Verde en la ciudad

Por estética, por plusvalía, por temperatura, por salud y por conciencia ambiental. No se entiende que Guayaquil sea una ciudad abiertamente gris que ha sustituido, sin cálculo climático ni monetario, sus frondosos árboles por asfalto. Las palmeras entraron como guiño a quien reclamaba plantas, pero siquiera cumplen con la función ornamental.

Las zonas urbanísticas más lujosas en otros hemisferios no están formadas por una secuencia sin fin de hileras de casas, apostadas a los lados de una bulliciosa carretera, y rodeadas de una formación de agua que no es disfrutable para el recreo ciudadano. No. La tranquilidad, el silencio, escuchar las hojas de los árboles moverse con el viento en lugar del reguetón del vecino, mirar por la ventana y no ver nada más que verde... Todo eso se paga. Vale mucho. Es calidad de vida.

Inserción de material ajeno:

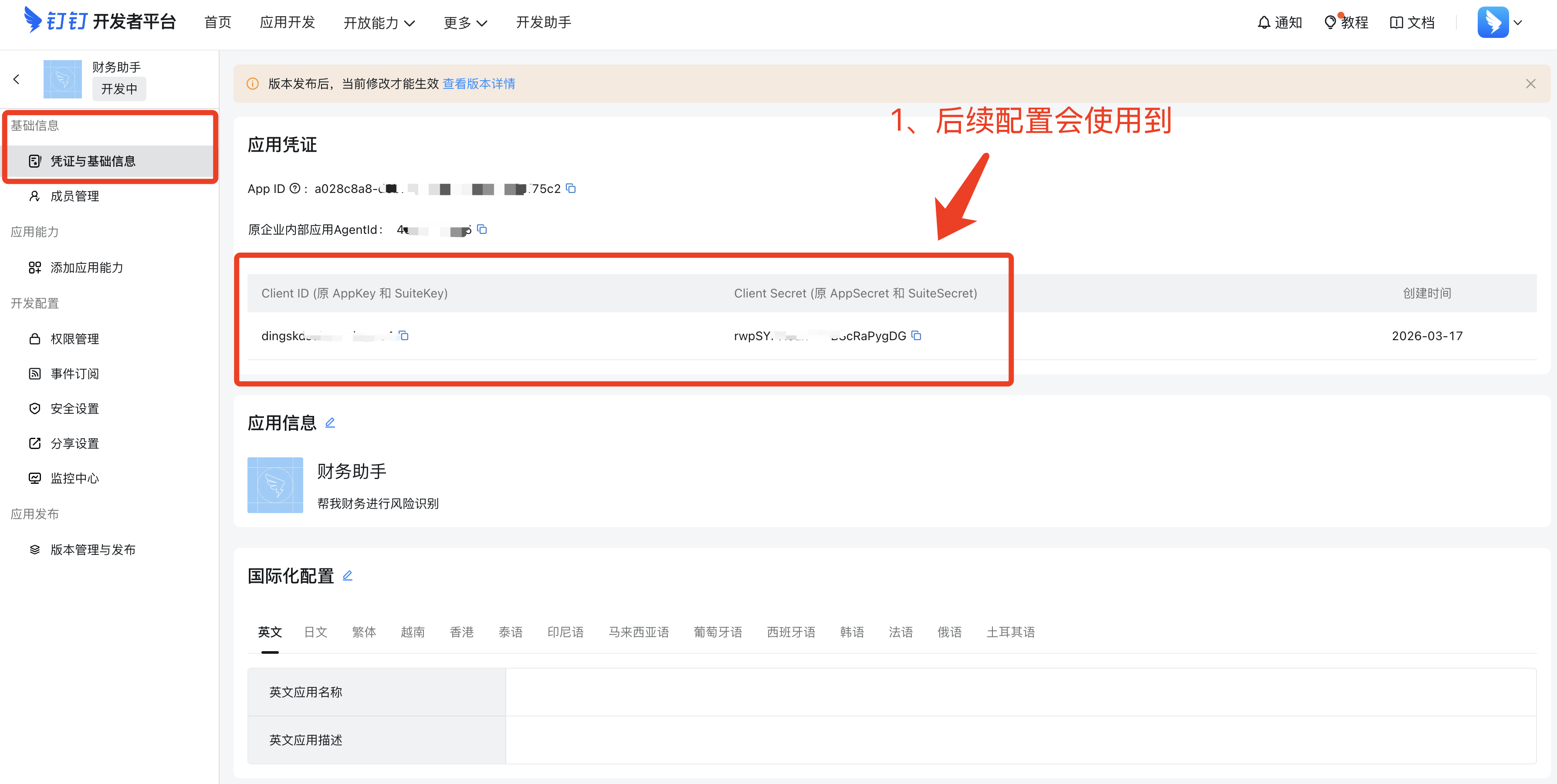Click the 查看版本详情 link
1557x784 pixels.
(x=479, y=84)
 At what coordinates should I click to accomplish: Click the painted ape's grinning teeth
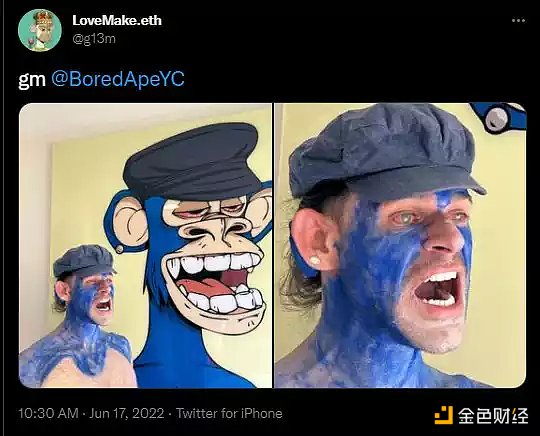215,281
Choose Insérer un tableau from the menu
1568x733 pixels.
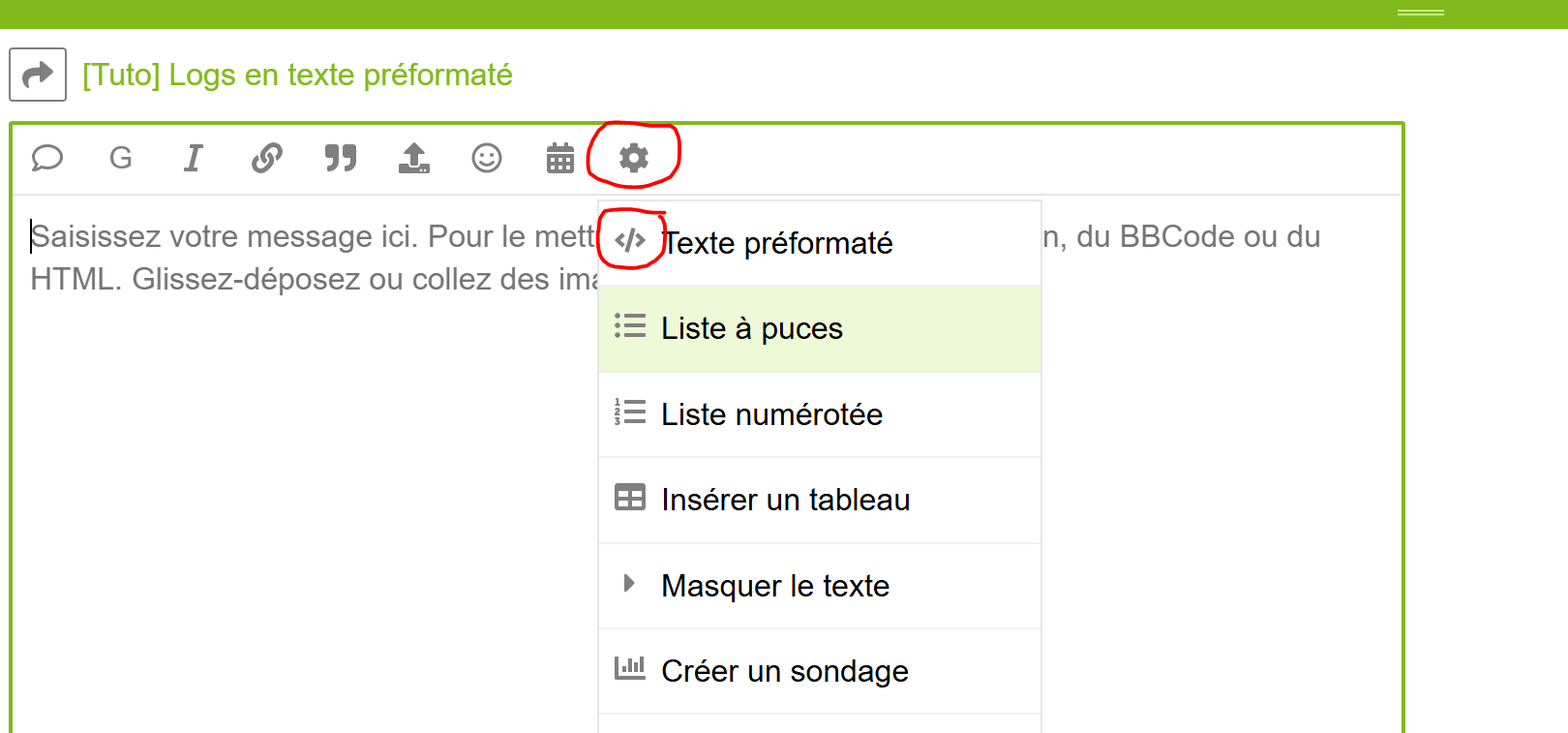[785, 500]
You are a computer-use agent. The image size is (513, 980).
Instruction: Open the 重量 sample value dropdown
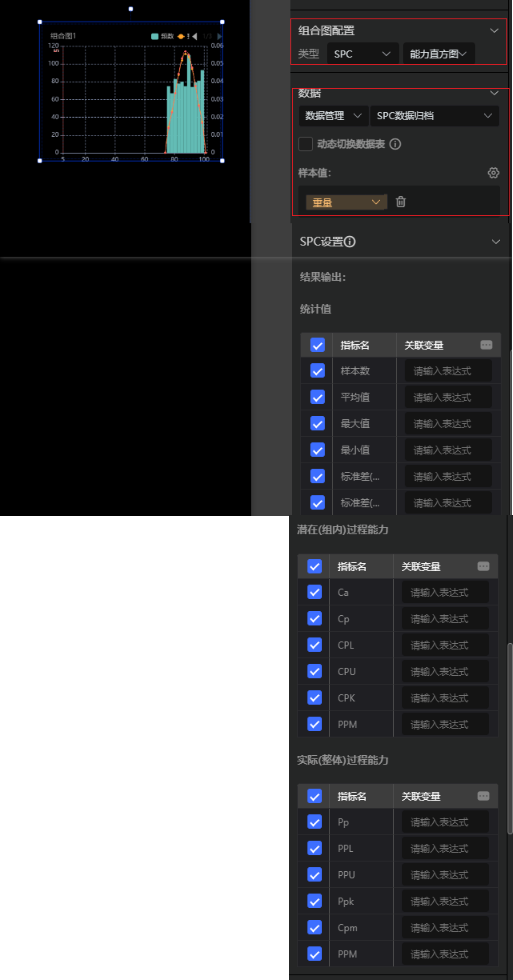[x=346, y=202]
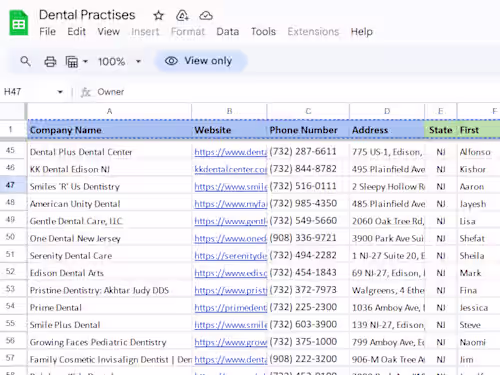Open the search magnifier in toolbar
This screenshot has height=375, width=500.
click(25, 61)
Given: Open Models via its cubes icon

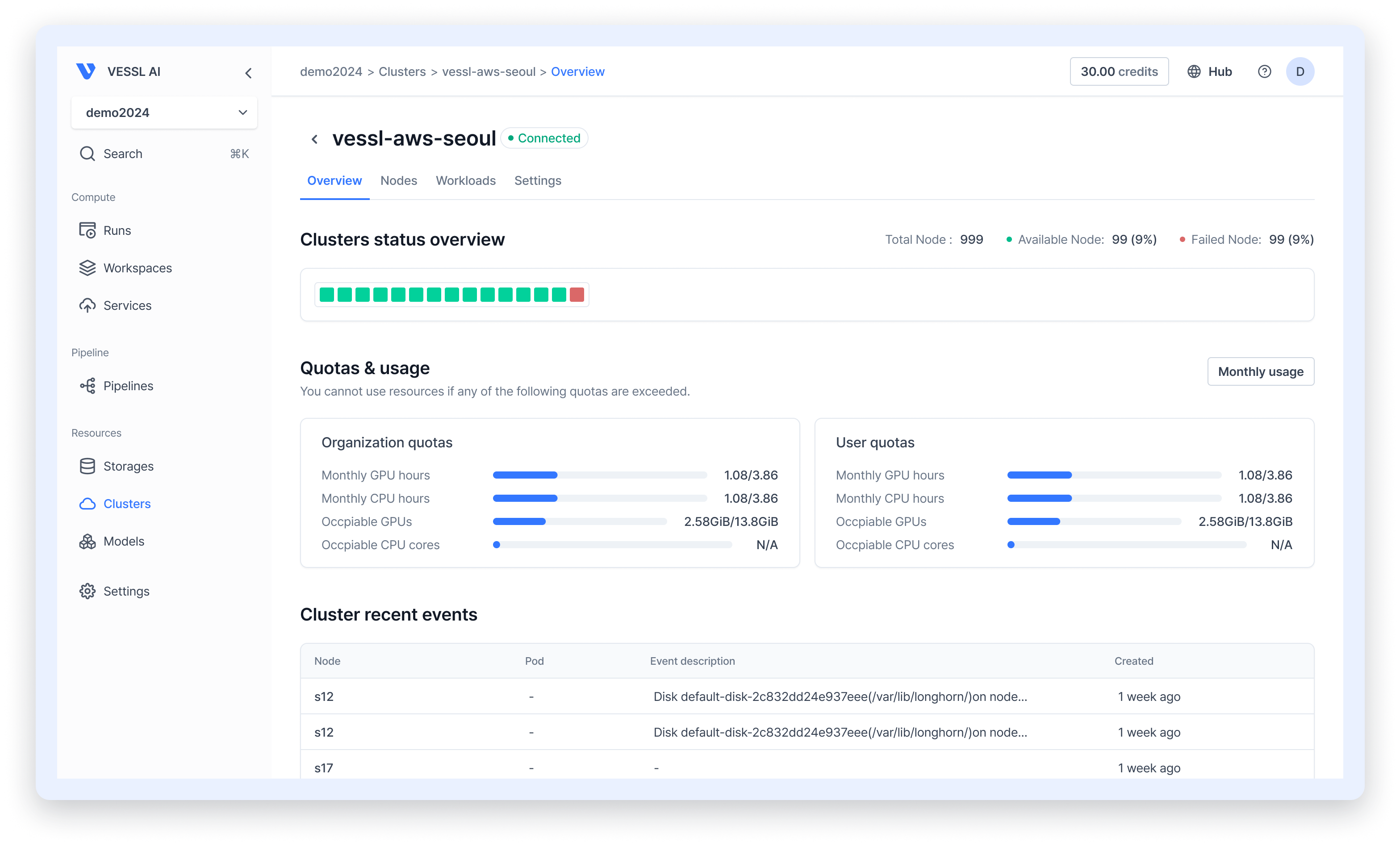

Más aún sería en una ciudad de clima tropical, con emisiones de rayos ultravioleta a altos niveles y con penetrantes horas de sol. La población arborícola de las ciudades sirve de refrigerio, a través de su sombra, para el asfalto, para las viviendas y para el caminar del peatón. Sin olvidar el aporte de belleza y de atractivo turístico que les acompaña cuando se respetan los ecosistemas que conviven con cada especie.